14Cet engagement collectif souligne une forte détermination à intégrer l’entrepreneuriat dans l’éducation, en offrant ressources et accompagnement pour former les étudiants à devenir de véritables innovateurs et entrepreneurs. L’initiative Esaa Eco Innovation Challenge de l’École supérieure algérienne des affaires, visant à promouvoir l’entrepreneuriat écologique, complète ces mesures en encourageant l’entrepreneuriat vert parmi les jeunes entrepreneurs.
15L’intégration de l’entrepreneuriat dans le système éducatif algérien marque une avancée significative vers la création d’une économie dynamique et diversifiée. La formulation de l’arrêté ministériel no 1275, daté du 27 septembre 2022, dénote une ambition claire du gouvernement d’inculquer l’esprit d’entreprise chez les jeunes, considérés comme des acteurs clés de l’économie de la connaissance. Cette initiative souligne la nécessité de préparer les étudiants à être non seulement des chercheurs d’emploi, mais des créateurs, en favorisant le développement de start-up innovantes dès leur passage à l’université.
16Les efforts réalisés jusqu’à présent montrent une volonté d’impliquer les institutions éducatives dans la transformation économique du pays. Par exemple, la convention de partenariat entre les ministères de l’enseignement supérieur et de la recherche scientifique et celui de l’économie de la connaissance, des start-up et des microentreprises illustre cette orientation stratégique. Ces mesures aspirent à faire de l’université un incubateur d’entreprises, où les étudiants peuvent développer et concrétiser leurs idées innovantes.
17Néanmoins, cette transition ne va pas sans défis. L’un des principaux obstacles réside dans la formation des enseignants qui, malgré leur expertise académique, peuvent manquer de connaissances spécifiques en entrepreneuriat. Une collaboration plus forte entre les universités et le secteur privé est également essentielle pour enrichir l’expérience entrepreneuriale des étudiants.
18Pour pallier ces lacunes, plusieurs recommandations peuvent être formulées. Premièrement, la mise en place de programmes de formation continue destinés aux enseignants en entrepreneuriat pourrait améliorer la qualité de l’accompagnement offert aux étudiants. Ensuite, augmenter le financement, via des fonds publics et des partenariats privés, est essentiel pour assurer la viabilité et le succès des start-up naissantes.
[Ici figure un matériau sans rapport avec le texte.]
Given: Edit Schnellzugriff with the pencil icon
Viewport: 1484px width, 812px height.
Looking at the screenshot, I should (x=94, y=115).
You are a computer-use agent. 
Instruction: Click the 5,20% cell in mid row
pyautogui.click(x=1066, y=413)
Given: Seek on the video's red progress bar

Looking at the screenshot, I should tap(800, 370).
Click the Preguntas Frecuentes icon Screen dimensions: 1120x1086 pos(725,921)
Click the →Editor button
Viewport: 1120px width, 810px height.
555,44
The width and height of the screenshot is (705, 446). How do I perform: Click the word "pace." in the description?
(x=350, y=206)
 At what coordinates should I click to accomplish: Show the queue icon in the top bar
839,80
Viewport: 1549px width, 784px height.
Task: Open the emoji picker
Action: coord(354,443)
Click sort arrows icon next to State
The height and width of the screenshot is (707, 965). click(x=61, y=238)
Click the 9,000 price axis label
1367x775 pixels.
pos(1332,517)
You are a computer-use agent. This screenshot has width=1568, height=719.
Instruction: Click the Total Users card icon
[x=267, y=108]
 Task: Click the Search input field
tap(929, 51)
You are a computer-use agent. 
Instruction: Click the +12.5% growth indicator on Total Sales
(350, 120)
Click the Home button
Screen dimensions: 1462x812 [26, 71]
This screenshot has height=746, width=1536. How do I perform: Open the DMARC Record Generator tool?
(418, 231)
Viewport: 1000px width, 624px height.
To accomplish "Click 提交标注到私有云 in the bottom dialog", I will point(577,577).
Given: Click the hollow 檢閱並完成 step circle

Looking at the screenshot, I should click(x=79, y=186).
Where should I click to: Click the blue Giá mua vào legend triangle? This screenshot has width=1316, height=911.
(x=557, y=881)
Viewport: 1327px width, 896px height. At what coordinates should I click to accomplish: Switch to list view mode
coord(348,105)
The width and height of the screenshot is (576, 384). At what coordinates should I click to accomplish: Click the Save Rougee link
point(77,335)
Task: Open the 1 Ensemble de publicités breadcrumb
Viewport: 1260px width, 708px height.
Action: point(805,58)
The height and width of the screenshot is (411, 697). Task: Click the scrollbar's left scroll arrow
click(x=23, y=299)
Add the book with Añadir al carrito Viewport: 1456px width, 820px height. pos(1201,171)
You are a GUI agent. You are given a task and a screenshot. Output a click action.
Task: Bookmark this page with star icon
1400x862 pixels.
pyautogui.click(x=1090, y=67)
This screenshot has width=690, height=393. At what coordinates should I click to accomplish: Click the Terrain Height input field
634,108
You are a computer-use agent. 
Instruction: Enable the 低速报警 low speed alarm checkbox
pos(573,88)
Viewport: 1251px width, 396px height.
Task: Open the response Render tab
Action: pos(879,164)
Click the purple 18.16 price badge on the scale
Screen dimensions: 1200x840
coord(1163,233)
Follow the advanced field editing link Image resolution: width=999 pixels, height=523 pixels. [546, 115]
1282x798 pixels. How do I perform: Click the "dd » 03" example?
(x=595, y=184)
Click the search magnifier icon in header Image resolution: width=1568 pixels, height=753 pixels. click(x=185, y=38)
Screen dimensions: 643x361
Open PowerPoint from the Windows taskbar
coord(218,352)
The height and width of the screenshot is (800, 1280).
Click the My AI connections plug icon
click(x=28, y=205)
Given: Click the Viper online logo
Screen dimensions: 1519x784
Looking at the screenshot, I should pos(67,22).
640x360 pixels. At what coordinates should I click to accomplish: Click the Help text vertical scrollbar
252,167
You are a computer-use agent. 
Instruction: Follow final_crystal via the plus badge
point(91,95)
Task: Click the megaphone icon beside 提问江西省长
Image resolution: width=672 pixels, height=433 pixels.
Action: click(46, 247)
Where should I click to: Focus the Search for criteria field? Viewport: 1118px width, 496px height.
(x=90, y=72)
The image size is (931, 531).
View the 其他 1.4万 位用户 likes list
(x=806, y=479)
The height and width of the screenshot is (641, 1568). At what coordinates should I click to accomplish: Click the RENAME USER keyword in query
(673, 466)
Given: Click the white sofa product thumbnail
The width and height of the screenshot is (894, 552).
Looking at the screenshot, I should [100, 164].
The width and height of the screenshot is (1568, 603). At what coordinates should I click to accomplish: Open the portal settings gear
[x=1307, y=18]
Par ailleurs, l’établissement de réseaux d’entrepreneuriat, tant au niveau national qu’international, favoriserait le partage des meilleures pratiques et offrirait des possibilités de mentorat et de financement aux jeunes entrepreneurs.
19Bien que l’Algérie ait franchi des étapes importantes dans l’intégration de l’entrepreneuriat dans son système éducatif, la poursuite et le renforcement de ces initiatives sont cruciaux. En se concentrant sur la formation des enseignants, le financement des projets et la collaboration avec le secteur privé, le pays peut non seulement combler les lacunes existantes, mais également poser les bases d’un écosystème d’innovation robuste, capable de soutenir l’économie algérienne dans sa marche en avant.